Reviewed by: Joel David Whitley
Hollywood has a current fascination with disturbing realism that seemed to begin with the critically acclaimed film “Pulp Fiction”. “Go” seeks to transfer the “Pulp Fiction” genre to the teen and twenty-something set, and in the process it celebrates drug use, illicit sex, and reckless behavior without any demonstration of the consequences.
“Go” is supposed to be a realistic take on the “Rave” scene in southern California, and sadly I would say that it was pretty accurate. It focuses on three groups—three grocery store clerks, a British guy and his friends, and two older (over 25) actors. Each of these groups runs into disaster after disaster, but they always come out on top. In this, “Go” attempts to create comedy, much like Shakespeare and his disaster-prone comedies. But “Go” does not seem to realize that these disastrous situations have serious real-life consequences.

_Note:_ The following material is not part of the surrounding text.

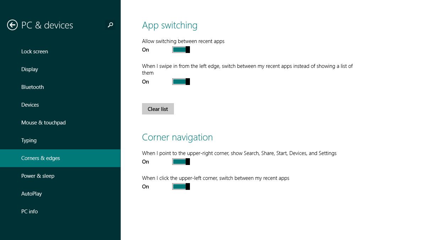Turn off switching between recent apps
Viewport: 426px width, 240px height.
click(x=181, y=49)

For example the store clerk will be evicted if she doesn’t get $400 by Christmas. So instead she tries to deal Ecstasy (a hallucinogen). No mention of earning the money honestly—dealing drugs is presented as acceptable and natural. This same attitude is applied to illicit sex (graphically portrayed throughout the film), drug use (the funniest scene involves a drug induced hallucination of a talking cat), and robbery. And of course Hollywood had to take one more stab at influencing young minds by making the two actors “acceptably” homosexual. The only semi-virtuous character is portrayed as naive and inexperienced.
“Go” should not be watched by anyone. I am afraid it will convince many young people that drugs, sex, and lawlessness is not only a thrill, but something without consequences. “Go” is filled with extreme profanity (with over 50 instances of the “f” word alone), comic and random violence, and explicit sex.